#### What the task asks:
Read the records beneath this task and copy every line that contains the string "Collapse".

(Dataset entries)
****************************************
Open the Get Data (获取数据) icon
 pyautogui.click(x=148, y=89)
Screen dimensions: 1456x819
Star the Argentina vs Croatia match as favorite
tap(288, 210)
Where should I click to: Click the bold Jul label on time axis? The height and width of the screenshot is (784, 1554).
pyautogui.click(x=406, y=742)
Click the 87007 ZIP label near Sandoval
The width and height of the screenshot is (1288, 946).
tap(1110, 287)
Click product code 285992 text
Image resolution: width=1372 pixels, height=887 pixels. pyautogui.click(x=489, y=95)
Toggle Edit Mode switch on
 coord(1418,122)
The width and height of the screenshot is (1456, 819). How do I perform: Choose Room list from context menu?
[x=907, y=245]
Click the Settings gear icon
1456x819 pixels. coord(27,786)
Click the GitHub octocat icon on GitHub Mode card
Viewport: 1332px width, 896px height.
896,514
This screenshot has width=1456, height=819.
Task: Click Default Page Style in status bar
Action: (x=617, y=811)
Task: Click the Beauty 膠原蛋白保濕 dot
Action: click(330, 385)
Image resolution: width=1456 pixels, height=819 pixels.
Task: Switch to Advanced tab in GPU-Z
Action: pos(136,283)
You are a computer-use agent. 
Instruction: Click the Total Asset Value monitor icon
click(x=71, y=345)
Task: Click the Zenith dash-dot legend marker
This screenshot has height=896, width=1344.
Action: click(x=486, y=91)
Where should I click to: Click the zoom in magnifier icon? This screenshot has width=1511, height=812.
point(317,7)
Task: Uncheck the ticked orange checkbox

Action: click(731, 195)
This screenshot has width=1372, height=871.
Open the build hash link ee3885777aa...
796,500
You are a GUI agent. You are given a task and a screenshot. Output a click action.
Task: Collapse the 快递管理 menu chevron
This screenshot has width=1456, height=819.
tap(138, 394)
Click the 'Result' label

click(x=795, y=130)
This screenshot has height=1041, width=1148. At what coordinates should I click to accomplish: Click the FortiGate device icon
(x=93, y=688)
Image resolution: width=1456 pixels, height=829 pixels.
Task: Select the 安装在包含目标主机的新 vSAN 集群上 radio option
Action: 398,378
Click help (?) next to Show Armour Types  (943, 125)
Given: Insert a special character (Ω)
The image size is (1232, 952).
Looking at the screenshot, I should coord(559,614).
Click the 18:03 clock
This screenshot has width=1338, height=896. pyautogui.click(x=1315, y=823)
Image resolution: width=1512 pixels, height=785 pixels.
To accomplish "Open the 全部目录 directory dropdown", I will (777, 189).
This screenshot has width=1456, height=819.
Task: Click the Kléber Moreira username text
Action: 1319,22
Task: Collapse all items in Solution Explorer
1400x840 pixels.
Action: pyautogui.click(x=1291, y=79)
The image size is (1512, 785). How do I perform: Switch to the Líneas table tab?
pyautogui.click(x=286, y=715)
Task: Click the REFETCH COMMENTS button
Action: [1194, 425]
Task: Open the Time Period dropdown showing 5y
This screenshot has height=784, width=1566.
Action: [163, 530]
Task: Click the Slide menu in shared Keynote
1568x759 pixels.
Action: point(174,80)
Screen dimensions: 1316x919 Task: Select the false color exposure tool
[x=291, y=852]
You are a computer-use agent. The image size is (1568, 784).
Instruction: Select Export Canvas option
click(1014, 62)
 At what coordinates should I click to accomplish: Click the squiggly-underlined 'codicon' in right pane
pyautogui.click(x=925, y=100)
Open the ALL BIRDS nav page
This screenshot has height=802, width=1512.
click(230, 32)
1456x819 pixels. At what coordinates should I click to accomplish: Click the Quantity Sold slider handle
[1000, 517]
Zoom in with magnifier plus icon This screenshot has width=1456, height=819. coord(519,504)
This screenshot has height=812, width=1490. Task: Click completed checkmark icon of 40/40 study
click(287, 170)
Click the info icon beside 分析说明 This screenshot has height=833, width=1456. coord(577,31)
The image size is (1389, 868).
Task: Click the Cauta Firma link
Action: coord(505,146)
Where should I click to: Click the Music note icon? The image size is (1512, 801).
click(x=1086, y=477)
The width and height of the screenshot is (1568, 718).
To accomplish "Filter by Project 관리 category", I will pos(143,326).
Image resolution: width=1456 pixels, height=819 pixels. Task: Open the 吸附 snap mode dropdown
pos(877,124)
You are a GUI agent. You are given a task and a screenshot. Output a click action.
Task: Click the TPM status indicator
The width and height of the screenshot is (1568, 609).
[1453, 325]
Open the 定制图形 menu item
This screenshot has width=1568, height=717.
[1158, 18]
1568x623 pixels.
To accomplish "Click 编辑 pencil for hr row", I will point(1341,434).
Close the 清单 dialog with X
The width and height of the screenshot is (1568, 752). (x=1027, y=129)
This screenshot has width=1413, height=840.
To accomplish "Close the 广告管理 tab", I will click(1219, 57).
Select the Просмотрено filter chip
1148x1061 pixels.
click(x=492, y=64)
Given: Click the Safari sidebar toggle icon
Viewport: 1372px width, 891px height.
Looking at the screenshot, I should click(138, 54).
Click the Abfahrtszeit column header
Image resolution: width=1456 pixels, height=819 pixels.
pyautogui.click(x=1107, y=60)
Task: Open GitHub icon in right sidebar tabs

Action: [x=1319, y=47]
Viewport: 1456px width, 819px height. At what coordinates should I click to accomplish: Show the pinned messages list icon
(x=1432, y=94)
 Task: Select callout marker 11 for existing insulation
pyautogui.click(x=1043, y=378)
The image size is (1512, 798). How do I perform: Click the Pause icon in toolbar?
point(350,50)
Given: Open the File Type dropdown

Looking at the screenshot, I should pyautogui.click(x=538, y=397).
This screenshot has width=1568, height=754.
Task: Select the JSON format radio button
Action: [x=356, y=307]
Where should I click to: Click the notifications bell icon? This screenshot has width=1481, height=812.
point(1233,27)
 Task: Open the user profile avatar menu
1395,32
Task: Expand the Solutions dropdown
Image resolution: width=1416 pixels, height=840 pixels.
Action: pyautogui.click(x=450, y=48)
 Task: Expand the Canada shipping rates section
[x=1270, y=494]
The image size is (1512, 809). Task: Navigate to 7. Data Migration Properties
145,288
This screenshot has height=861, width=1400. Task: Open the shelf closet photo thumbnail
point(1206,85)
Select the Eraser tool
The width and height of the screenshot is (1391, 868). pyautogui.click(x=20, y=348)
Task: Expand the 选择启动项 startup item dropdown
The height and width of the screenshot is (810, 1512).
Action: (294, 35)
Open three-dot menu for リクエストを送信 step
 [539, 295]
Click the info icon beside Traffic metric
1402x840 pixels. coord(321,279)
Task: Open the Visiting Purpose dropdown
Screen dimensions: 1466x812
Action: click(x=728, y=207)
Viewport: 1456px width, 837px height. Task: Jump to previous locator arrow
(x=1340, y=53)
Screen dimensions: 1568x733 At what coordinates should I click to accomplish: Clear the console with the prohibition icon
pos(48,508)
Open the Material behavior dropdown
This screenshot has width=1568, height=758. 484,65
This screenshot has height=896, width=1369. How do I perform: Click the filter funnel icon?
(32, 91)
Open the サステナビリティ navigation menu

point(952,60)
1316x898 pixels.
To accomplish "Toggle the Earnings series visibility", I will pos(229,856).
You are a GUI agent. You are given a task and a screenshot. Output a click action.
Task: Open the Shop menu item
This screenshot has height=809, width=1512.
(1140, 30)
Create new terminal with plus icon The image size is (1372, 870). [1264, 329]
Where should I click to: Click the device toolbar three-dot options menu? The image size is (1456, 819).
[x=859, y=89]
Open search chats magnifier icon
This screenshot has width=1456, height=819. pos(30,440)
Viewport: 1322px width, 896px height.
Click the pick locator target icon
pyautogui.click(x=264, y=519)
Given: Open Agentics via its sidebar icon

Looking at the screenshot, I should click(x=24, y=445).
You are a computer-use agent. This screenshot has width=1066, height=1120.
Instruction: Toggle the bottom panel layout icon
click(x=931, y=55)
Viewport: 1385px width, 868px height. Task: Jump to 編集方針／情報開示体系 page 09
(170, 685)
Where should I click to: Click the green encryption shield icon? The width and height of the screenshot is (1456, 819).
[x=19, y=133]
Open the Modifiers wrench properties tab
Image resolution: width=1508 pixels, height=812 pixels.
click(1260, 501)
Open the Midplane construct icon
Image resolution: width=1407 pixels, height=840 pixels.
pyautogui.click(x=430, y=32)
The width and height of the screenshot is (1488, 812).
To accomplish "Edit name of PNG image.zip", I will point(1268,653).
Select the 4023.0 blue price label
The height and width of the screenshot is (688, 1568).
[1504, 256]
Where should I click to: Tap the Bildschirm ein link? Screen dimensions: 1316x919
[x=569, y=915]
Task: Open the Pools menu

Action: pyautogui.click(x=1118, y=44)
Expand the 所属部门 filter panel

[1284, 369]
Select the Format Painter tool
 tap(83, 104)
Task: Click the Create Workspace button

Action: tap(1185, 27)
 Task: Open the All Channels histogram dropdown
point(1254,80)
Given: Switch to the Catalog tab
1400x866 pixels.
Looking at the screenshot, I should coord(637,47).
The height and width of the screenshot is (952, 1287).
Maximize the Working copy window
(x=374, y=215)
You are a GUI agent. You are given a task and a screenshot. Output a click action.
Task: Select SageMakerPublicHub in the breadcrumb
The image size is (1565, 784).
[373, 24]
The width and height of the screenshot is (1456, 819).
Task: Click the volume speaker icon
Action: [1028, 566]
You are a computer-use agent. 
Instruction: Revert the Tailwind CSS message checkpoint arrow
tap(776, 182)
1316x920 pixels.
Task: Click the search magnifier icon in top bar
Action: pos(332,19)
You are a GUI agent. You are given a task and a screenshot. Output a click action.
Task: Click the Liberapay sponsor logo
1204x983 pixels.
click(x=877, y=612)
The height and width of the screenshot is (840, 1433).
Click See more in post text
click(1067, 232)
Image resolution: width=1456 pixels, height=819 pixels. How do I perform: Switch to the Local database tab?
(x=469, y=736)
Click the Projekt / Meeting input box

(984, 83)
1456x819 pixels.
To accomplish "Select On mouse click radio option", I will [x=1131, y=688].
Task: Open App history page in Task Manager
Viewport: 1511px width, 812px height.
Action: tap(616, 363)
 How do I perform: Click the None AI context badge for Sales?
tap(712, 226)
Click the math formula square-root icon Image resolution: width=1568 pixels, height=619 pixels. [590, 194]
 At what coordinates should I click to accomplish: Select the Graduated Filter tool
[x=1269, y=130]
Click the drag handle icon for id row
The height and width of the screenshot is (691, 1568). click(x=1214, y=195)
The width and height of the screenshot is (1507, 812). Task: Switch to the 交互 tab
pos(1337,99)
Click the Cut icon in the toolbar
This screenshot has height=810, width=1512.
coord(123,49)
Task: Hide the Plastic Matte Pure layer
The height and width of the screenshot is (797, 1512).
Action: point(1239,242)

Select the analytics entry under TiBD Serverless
****************************************
#### Result for this task:
Task: Collapse the 快递管理 menu chevron
Task: Collapse all items in Solution Explorer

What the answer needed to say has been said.